→ **Aufgabe**: Schreibe den Urteilsauszug beginnend mit „Umstritten ist die“ und weiter bis einschließlich „nach einem Umzug.“ noch einmal ab und ersetze dabei „Umzug“ durch „Wohnungswechsel“.

→ **Lesetext**:
_ _ _ _ _ _ _
Auf die Revision des Beklagten wird das Urteil des [X.] vom 11. Mai 2017 aufgehoben und die Sache zur erneuten Verhandlung und Entscheidung an das [X.] zurückverwiesen.

Tatbestand

1

Umstritten ist die Höhe der anzuerkennenden Bedarfe für Unterkunft und Heizung von Mai bis Juli 2011 sowie von April 2012 bis März 2013 nach einem Umzug.

2

Die 1984 geborene Klägerin zu 1 wohnte mit ihrer am 19.12.2001 geborenen Tochter, der Klägerin zu 2, in einer Mietwohnung in [X.], [X.], für die 325 Euro Warmmiete monatlich zu zahlen waren. Für die Klägerin zu 2 wurden in der streitgegenständlichen [X.] jeweils monatlich 180 Euro Unterhaltsvorschuss, 184 Euro Kindergeld und - außer im Mai 2011 - 122 Euro Wohngeld gezahlt. Den Antrag der Klägerin zu 1 auf Zusicherung der Berücksichtigung der Aufwendungen für eine neue Unterkunft in [X.], [X.], den sie mit einer beabsichtigten Umschulung und einem neuen Partner begründete, lehnte das beklagte Jobcenter ab. Der Umzug sei nicht erforderlich und die vorgelegten Mietangebote unangemessen teuer (Bescheid vom [X.]).
_ _ _ _ _ _ _
→ **Quellenauszug**:
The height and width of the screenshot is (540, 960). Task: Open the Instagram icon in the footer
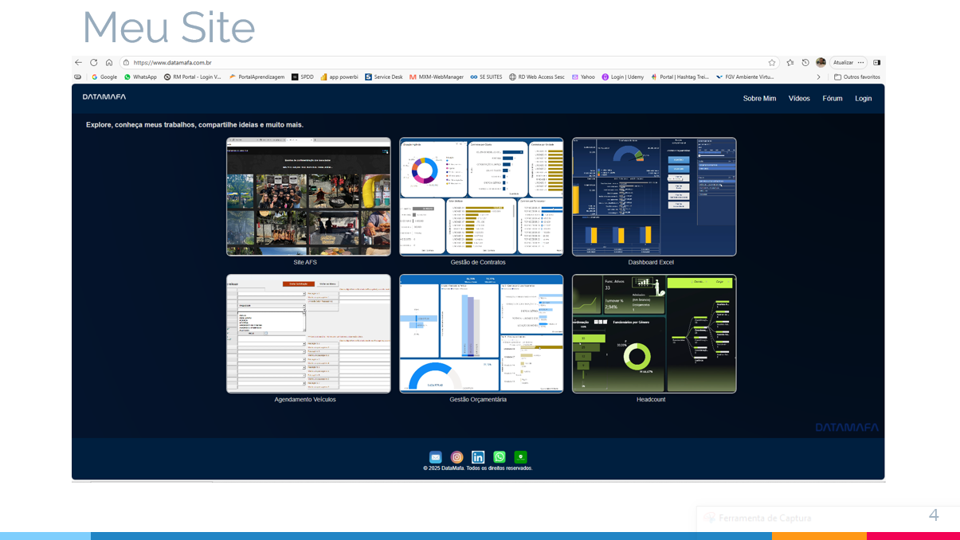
_ _ _ _ _ _ _
→ **Lösung**:
Umstritten ist die Höhe der anzuerkennenden Bedarfe für Unterkunft und Heizung von Mai bis Juli 2011 sowie von April 2012 bis März 2013 nach einem Wohnungswechsel.